Packing Tips for Tibet
Travel in Tibet is different to travel in many other places, especially if you are used to independent travel. You have to travel with a tour guide, as independent travel in the region is not permitted. This means that even if you’re an excellent packer, you might need to rethink your packing list for Tibet.
What to pack will depend on whether you’re trekking in Tibet, or taking a sightseeing tour that mostly involves visiting cities. For a trek-specific packing list, this article on packing tips for trekking in the Himalayas covers what you need to know. The following list compiles what I took—and what I wish I’d taken—on a ten day sightseeing trip that started and ended in Lhasa.
If you find yourself short of any of these items, be aware that Lhasa is a very modern city when it comes to shopping, with a lot of Chinese and international brands available. You will be able to pick up almost anything you need in Lhasa. Plus, most tours start with a few days in Lhasa to begin the tour, to aid acclimatisation, so you will have plenty of time to get what you need. Once out of Lhasa, however, the selection isn’t as wide, and in some places you won’t be able to stock up on any supplies.
A small suitcase
Although I usually travel with a backpack, this wasn’t really necessary in Tibet. You won’t be carrying your own luggage on and off public transport like you might in other destinations, as travel in Tibet means you have a driver. I found my small wheeled suitcase more convenient in Tibet.
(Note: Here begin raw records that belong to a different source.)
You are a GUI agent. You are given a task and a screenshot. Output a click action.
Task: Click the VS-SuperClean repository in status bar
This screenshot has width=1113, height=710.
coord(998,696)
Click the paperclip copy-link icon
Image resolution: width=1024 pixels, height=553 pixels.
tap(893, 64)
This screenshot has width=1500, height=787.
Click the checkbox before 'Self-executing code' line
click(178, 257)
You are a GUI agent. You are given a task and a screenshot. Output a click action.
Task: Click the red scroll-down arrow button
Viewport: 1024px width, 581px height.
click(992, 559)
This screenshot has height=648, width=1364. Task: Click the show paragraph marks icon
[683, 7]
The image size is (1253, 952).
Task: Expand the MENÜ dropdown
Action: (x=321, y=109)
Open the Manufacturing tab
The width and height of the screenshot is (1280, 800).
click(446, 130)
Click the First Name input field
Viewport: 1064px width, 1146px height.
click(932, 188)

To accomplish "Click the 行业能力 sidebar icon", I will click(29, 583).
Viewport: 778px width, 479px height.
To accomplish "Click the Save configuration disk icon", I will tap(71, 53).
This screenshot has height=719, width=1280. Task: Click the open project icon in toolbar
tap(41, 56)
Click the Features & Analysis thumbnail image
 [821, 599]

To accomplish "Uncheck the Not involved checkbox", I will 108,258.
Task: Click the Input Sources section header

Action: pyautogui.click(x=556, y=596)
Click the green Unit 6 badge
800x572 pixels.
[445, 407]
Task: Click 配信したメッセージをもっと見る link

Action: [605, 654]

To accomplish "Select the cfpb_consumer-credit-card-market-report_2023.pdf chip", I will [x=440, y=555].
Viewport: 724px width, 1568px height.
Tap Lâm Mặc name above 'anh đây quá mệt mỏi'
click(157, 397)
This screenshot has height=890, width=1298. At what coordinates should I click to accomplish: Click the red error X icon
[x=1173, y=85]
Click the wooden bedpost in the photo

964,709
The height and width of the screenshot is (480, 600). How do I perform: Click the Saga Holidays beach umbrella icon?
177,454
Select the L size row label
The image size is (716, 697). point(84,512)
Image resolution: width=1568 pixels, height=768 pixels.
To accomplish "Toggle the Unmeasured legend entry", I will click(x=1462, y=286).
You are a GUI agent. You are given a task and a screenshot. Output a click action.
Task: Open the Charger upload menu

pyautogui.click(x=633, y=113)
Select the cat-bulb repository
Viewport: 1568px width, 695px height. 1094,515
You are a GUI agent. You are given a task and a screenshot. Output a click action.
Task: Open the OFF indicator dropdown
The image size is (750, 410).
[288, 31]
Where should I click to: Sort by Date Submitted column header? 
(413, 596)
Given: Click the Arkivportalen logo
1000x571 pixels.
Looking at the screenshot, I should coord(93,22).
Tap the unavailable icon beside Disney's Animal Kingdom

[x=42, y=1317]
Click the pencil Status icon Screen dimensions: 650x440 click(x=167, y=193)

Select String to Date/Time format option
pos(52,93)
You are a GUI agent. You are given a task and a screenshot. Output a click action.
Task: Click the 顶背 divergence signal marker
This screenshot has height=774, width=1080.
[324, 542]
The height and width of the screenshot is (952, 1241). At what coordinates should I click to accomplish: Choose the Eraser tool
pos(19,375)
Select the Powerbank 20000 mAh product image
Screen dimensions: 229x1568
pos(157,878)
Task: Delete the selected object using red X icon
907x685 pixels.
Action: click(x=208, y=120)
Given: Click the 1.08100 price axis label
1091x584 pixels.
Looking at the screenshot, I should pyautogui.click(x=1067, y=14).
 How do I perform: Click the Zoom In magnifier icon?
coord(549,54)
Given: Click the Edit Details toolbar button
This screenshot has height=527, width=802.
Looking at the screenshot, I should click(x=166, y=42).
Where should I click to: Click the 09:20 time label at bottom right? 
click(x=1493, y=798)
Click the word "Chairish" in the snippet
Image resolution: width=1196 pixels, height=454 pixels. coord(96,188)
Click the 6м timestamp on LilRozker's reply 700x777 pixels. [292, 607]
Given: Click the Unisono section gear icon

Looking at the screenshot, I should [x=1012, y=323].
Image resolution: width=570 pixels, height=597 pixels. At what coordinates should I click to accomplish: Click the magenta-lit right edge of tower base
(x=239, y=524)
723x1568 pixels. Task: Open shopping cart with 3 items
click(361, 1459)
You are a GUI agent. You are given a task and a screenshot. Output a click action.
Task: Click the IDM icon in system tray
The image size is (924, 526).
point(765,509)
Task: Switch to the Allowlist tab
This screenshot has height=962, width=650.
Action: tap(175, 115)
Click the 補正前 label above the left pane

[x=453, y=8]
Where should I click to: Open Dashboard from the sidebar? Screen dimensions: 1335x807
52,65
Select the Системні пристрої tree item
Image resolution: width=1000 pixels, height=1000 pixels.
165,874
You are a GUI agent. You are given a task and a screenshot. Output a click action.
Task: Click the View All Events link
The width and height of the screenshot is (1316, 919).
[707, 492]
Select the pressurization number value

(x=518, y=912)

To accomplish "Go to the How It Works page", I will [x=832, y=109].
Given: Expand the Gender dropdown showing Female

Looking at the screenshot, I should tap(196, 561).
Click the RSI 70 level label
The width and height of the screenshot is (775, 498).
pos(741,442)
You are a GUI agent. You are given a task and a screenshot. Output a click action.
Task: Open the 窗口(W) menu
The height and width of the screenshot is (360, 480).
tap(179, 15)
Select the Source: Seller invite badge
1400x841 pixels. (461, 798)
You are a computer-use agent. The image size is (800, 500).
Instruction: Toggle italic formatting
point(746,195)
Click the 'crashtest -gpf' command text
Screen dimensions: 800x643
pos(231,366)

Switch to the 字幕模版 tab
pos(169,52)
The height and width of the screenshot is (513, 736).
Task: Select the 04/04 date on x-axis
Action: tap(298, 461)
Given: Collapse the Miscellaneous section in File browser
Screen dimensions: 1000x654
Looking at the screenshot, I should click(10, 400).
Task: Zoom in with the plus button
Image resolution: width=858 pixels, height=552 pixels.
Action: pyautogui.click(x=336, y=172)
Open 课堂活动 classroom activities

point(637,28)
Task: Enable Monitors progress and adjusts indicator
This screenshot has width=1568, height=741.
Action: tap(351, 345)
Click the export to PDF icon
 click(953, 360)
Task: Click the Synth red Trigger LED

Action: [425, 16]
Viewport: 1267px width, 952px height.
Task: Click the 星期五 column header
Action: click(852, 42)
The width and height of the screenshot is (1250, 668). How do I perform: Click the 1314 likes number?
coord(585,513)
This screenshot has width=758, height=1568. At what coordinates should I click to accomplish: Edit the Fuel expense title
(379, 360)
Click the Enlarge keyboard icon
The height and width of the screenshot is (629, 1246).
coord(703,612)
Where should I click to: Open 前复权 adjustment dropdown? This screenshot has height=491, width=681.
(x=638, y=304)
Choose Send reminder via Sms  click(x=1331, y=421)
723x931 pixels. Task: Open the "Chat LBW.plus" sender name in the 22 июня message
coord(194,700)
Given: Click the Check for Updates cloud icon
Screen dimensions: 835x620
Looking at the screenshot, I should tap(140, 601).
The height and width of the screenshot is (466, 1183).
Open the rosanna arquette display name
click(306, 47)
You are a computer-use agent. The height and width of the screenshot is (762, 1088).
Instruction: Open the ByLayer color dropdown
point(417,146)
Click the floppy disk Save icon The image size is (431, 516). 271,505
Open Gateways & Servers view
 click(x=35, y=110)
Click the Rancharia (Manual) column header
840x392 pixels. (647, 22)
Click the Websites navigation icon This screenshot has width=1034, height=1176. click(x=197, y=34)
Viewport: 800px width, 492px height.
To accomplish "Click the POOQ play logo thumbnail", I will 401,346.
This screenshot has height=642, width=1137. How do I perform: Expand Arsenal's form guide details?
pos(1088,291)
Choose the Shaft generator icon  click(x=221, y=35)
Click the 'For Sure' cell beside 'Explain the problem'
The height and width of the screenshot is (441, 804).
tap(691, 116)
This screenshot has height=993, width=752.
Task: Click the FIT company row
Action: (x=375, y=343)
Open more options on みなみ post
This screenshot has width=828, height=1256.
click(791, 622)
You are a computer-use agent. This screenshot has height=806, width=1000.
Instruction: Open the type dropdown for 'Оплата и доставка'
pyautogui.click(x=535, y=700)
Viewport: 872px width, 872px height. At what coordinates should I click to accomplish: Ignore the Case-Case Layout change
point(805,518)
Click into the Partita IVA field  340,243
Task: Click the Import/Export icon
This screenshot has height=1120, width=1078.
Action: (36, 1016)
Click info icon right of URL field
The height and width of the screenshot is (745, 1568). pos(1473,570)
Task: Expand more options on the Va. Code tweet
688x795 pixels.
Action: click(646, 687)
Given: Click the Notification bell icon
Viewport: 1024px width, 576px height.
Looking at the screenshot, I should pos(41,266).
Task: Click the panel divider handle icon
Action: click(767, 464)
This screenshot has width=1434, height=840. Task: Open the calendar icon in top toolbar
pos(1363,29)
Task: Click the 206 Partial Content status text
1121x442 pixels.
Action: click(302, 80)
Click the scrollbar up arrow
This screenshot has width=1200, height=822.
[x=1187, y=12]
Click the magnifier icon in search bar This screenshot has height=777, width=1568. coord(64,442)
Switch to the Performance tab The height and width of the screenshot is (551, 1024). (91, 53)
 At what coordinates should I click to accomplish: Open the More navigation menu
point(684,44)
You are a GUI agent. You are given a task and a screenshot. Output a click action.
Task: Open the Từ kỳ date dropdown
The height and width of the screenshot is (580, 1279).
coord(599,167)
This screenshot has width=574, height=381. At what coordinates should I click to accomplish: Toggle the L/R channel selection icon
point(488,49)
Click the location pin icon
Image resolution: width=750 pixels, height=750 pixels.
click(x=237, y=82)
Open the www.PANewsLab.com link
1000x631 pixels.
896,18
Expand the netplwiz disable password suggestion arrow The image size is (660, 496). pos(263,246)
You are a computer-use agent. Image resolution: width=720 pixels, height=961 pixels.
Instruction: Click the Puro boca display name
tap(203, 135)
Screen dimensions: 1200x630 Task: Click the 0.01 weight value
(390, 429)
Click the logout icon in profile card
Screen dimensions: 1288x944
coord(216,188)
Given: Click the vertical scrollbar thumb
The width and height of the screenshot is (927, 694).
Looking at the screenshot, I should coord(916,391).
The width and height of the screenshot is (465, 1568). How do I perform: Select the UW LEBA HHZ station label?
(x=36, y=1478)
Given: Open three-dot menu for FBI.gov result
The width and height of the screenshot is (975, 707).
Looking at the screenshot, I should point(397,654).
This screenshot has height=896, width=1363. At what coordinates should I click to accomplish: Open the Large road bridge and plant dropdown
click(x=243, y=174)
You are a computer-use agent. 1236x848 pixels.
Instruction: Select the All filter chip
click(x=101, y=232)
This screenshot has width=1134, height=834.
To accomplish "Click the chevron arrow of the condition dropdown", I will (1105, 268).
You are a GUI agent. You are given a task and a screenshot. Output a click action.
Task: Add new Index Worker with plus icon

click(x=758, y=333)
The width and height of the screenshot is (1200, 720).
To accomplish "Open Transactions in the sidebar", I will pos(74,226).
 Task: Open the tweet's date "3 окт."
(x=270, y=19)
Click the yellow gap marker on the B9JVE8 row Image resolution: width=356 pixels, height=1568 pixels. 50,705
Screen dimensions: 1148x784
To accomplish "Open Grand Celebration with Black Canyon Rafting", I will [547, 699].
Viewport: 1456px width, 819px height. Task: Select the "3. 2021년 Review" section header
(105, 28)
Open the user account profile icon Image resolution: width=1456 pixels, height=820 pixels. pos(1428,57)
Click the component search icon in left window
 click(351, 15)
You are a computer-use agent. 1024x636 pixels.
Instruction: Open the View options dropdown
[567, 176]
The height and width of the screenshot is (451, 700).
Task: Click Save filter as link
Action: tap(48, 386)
Extra tip: if you’re flying back to Kathmandu, hand-carry luggage only is always a good idea, to avoid long waits at the luggage carousel the other end.
Layers, layers, layers
Most travellers will visit Tibet during the spring, summer and autumn months, when temperatures in Lhasa are not extreme. But the whole of Tibet is at high altitude, and temperatures drop sharply the higher up you go. Lhasa itself is located at around 3700 metres, so outside of winter you can expect sunny and reasonably warm days, but significantly colder nights. The highest place I visited was Everest Base Camp, 5200 metres, and the nights there were sub-zero.
The best way to prepare for such variations in temperature is to take layers that can easily be taken on or off. I started most days wearing:
- a cotton t-shirt
- a thin polyester-blend sweater
- a thicker woolen sweater
- a down coat
After a few hours of touring and sitting in the car with the sun streaming in, most of these layers were shed. As soon as the sun went down, these layers went back on.
Even if this is not something you routinely use at home, skin moisturiser is a must in Tibet. The air is really dry. Combine this with cold temperatures, and the skin on the face, hands and body gets very dry, very quickly. This is a comfort issue, not just a cosmetic one.
Similarly, lip balm—such as Chapstick or Vaseline—is a must in Tibet. I foolishly only took one tube and misplaced it half-way through my trip, while we weren’t anywhere near a pharmacy. These were the most uncomfortable two days of my trip. The air is very dry, the sun is strong, and lips can be the first body part to suffer. Again, this is not just a cosmetic issue.
The sun in Tibet is very strong because of the high altitude and generally clear skies. Even if you’re not directly sunbathing (unlikely), sunscreen for the face and hands is a good idea.
Again, the sun is strong, and is likely to be out most of the day. Sunglasses are essential to protect from eye damage, as well as for general comfort.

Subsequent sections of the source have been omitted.